Après la séance « stressante » de mardi, on croyait sincèrement que ça pouvait rapidement dégénérer. On sentait la méfiance dans les dires des intervenants. Ce qui faisait peur depuis des mois remontait enfin à la surface et la détresse du marché obligataire rajoutait une couche de peur sur le gâteau. Mais comme on sait que quand on SAIT QUE ça va baisser, on ne baisse pas, Wall Street a trouvé son super-héros. Google a échappé au glaive de la justice et ne vendra pas Chrome, le titre s’est envolé de 9%, et Apple a suivi le mouvement. Pour une fois c’est pas Nvidia qui a sauvé le monde et les deux compères du jour ont bien masqué le reste du marché qui lui, restait quand même bien rouge.

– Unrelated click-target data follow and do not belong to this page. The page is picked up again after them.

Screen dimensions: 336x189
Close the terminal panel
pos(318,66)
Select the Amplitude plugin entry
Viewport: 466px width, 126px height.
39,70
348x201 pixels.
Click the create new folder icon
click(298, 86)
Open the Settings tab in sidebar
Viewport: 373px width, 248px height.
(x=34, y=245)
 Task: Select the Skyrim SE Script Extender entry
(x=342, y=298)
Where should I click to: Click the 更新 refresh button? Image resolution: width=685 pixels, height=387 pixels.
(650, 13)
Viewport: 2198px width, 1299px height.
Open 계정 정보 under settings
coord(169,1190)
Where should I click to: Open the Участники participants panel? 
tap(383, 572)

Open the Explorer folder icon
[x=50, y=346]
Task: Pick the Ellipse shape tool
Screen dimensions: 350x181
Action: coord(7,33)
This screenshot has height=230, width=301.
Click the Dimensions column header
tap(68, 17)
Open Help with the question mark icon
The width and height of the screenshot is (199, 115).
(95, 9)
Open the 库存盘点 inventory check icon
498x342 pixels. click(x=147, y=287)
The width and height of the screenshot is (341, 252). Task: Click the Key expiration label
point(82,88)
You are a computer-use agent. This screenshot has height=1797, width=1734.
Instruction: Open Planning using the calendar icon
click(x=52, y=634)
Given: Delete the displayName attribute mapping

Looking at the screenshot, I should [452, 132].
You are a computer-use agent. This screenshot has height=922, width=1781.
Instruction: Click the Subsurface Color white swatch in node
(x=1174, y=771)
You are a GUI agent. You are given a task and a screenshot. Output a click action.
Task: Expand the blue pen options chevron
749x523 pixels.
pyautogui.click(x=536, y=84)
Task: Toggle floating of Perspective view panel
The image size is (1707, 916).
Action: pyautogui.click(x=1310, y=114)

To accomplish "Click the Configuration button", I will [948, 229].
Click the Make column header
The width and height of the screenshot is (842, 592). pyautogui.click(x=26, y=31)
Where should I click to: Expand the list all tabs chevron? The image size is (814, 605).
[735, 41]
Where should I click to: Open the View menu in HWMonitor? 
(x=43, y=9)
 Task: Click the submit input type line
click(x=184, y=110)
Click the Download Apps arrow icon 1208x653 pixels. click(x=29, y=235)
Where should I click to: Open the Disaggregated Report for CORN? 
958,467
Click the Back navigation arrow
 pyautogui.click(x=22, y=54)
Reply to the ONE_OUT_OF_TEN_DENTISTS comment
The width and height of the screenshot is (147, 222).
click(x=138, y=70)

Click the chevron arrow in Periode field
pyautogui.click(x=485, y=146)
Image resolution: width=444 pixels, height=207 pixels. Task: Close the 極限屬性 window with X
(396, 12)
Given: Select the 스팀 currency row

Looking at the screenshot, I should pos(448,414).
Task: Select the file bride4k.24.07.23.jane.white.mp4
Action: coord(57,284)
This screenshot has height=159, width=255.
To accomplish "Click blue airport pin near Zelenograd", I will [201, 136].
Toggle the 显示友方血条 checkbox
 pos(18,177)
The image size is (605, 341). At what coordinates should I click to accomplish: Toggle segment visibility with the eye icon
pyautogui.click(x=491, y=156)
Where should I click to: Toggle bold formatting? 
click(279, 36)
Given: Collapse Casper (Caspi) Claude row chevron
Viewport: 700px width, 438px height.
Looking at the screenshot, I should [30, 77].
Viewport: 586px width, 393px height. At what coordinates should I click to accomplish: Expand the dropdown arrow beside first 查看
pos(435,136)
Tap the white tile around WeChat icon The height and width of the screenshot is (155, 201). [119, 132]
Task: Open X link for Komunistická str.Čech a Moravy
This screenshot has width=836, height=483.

L’Audio du 4 septembre 2025

Télécharger le podcast

Wall Street : Google s’envole, le reste rame

Alors oui, si on regarde les gros indices, le S&P 500 prend +0,5 %, le Nasdaq +1 %. Mais si on plonge un peu sous la surface ; dans les entrailles du marché, c’est pas exactement de la joie et du bonheur. En vrai, c’était un défilé de perdants, avec la majorité des actions en baisse. On a eu droit à la grande illusion façon David Copperfield : on prend deux mastodontes comme Alphabet et Apple, on package une belle histoire qui finit bien à la fin, et hop ! tout le monde a l’impression que le marché est en pleine santé. Sauf que rien n’est réglé et que les problèmes qui nous faisaient paniquer mardi sont encore bien présents et ce n’est pas l’annonce made in Google qui va régler les craintes du marché obligataire et les inquiétudes sous-jacentes. Mais hier, ça n’était pas le sujet.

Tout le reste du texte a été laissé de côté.